> **EXCERPT**

┌────────

As you observed, $(\mathfrak{p}_{3}\mathfrak{p}_{3}')^{2} = (\alpha+1)$, so to prove $\mathfrak{p}_{3}\mathfrak{p}_{3}'$ is not principal, it suffices to show none of $\pm(\alpha+1)$ and $\pm \epsilon(\alpha+1)$ is a square in $\mathcal{O}_K$, where $\epsilon = \alpha^{2}- \alpha - 4$ is the fundamental unit you identified. There is a very efficient way to do this:

Let $f(x)=x^3+11x+21$, then $101\mid f(6)$. Since the ring of integer is monogenic, we have a homomorphism: $$\mathcal{O}_K \to \mathbb{F}_{101} \qquad \alpha \mapsto 6$$ under this, $\pm(\alpha+1)$ is mapped to $\pm 7$, but it is easy to check $\pm 7$ is not a quadratic residue modulo $101$. Hence $\pm(\alpha+1)$ is not a square in $\mathcal{O}_K$. The same prime $101$ does not work for $\pm \epsilon(\alpha+1)$, because they are mapped to $\pm (6^2-6-4)(6+1)$, both are quadratic residue of $101$.

Therefore we try another prime. Note that $29\mid f(10)$, use the homomorphism: $\mathcal{O}_K \to \mathbb{F}_{29}, \alpha \mapsto 10$, $\pm \epsilon(\alpha+1)$ is mapped to $\pm (10 + 1) (10^2 - 10 - 4)$ which are quadratic nonresidue modulo $29$.

Answer 2

I think you can show directly that $\alpha\not\in (3,\alpha-1)$ so $(3,\alpha)$ and $(3,\alpha-1)$ cannot be equal.

Suppose instead that $\alpha \in (3,\alpha-1)$, such that $$ \alpha = 3\cdot g(\alpha) + (\alpha-1) \cdot h(\alpha) $$ for some $g(\alpha),h(\alpha) \in \mathcal O_K = \mathbb Z[\alpha]$. Then letting $h(\alpha) = a + b\alpha + c\alpha^2$ and $a,b,c \in\mathbb Z$ we have $$ \begin{align} \alpha &= 3\cdot g(\alpha) + (\alpha-1)(a+b\alpha + c\alpha^2)\\ &= (-a - 21 c) + (a - b - 11 c)\alpha + (b - c) \alpha^2 +3\cdot g(\alpha)\\ \alpha &\equiv -a + (a-b-11c)\alpha + (b-c)\alpha^2 \pmod 3 \end{align} $$ Therefore $$ c \equiv b \pmod 3,\quad a\equiv 0 \pmod 3, $$ giving $$ \alpha \equiv (-b-11b)\alpha \equiv 0 \pmod 3 $$ which is a contradiction.

Hence we cannot have $$ (3,\alpha) = (3,\alpha-1) $$

└────────

> **REQUEST A**
Please name the prime the excerpt on non-principal ideals uses after 101 fails for $\pm \epsilon(\alpha+1)$.

> **TASK MATERIAL**
┌────────

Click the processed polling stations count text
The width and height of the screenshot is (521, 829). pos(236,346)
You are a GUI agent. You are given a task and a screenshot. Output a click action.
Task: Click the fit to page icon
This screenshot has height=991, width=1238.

└────────

> **REQUEST B**
Rewrite the entire listing above, changing "icon" to "button" and keeping everything else the same.

> **CORRECT RESULT A**
29

> **CORRECT RESULT B**
Click the processed polling stations count text
The width and height of the screenshot is (521, 829). pos(236,346)
You are a GUI agent. You are given a task and a screenshot. Output a click action.
Task: Click the fit to page button
This screenshot has height=991, width=1238.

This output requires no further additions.